They looked up. Frannie's hair was a little disheveled, but Lane still looked crisp in his light madras sweater and hand-tailored natural linen trousers. “Nothing yet, how about you, Tommy?” he asked.
“We might have caught our first break. Frank Lee finally got back to me. Thomas Mann has three phone lines and a pair of cell phone accounts. All of them are encrypted, but we have taps on them now.
When someone calls we might not know what they're saying to each other, but we'll be able to tell where they're calling from.”
Lane sat back and stretched his back, the only sign that he was as tired as the rest of them. “If I were Speyer I wouldn't allow any outside calls. It would be too dangerous.” He frowned, and then a sudden grin spread across his face. “I just had another thought. You'd have to think that Mann knows where Speyer is holed up. They're pals, after all. We just have to force him into making a call.”
“He'd have to know that making that call would be risky,” Frannie pointed out.
“That's right, but there are risks, and then there are calculated risks. And he believes that his phone lines are secure.”
“Well, arresting him and questioning him wouldn't do any good,” Hughes said. “As soon as Speyer found out he would pull the pin. It would take something important to happen to force Mann to call.”

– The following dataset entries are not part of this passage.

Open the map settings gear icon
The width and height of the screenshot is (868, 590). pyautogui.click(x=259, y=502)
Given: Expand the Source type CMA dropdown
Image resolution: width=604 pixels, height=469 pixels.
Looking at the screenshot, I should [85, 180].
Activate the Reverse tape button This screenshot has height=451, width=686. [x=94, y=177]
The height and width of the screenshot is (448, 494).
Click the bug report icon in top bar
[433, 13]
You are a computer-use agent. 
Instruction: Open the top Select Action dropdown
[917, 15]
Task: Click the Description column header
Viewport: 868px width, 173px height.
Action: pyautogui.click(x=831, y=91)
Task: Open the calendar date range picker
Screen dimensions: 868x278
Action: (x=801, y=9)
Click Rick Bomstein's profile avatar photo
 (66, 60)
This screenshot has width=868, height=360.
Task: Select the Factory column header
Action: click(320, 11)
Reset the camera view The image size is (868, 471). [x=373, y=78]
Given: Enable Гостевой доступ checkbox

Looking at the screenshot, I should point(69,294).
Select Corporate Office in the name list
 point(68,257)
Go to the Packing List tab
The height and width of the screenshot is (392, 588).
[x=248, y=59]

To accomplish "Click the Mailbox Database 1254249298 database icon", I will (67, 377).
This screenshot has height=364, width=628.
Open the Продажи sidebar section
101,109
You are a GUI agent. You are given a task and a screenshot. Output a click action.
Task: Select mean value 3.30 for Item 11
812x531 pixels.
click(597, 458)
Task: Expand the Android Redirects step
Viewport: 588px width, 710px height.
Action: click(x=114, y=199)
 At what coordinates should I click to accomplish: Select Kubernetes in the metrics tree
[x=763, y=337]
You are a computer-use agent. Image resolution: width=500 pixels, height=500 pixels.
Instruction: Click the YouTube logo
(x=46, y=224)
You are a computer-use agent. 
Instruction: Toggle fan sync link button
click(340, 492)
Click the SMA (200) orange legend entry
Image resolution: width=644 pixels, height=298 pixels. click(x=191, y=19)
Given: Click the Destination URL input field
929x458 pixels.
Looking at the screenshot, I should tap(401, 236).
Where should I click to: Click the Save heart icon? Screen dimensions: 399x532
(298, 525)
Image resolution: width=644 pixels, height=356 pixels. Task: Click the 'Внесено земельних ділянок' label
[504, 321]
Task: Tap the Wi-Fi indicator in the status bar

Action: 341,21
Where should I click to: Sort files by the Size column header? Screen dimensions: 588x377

“Give the man a cigar,” Lane said. He snatched the phone and dialed the home number of the FBI's Helena SAC Linda Boulton. He held his hand over the mouthpiece. “If Chief Mattoon was arrested by the FBI tonight and held incommunicado, the word would get back to Washington. If there is an informer inside the Bureau, he would call Mann.”
“That might work, William,” Hughes agreed. “They might see Mattoon as a weak link. That's information Speyer would have to have. But it could cause him to make his strike early—that is, assuming the president decides not to pay the ransom.”
“We all know the answer to that one, even if the president and his cabinet don't yet,” Lane said. “But if this works, we'd be killing two birds with one stone; finding the informer and Speyer's location.”
Gloria feigned sleep when her husband finally came to bed around three in the morning. She'd gotten a couple of hours sleep earlier in the evening, but impressions and worries and thoughts and fears were popping off in her brain like flashbulbs at the premiere of a major motion picture, and she was wide awake.
She got out of bed, put on her robe, and quietly left the bedroom without waking Helmut. Downstairs in the kitchen she opened a bottle of Dom Perignon and sat down at the counter to consider her situation.
Helmut was on the verge of doing something really stupid. She was convinced of it. Killing the men in Germany and even killing the crew aboard the ship were only a prelude to something much bigger. She was off balance and truly frightened for the first time in her life. If men wanted to kill each other, that was okay with her. She really didn't care. But now she was beginning to believe that her own comfort and maybe even her own life were in danger. That, on the other hand, was completely unacceptable.
When she'd left Hollywood she had burned a lot of bridges; told a lot of important people what they could do to themselves in very clear anatomical language. Her brothers and parents thought that she lived on another planet. And there was no one else. No close friends, no former lovers or ex-husbands whom she could count on for help.
If she tried to run now she knew that she wouldn't get very far. This place, like the Kalispell compound, was guarded by Helmut's toy soldiers. Thugs, actually. Although they might not hurt her, she had little doubt what Helmut would do when they brought her back. She shuddered. There was a sadistic edge to her husband.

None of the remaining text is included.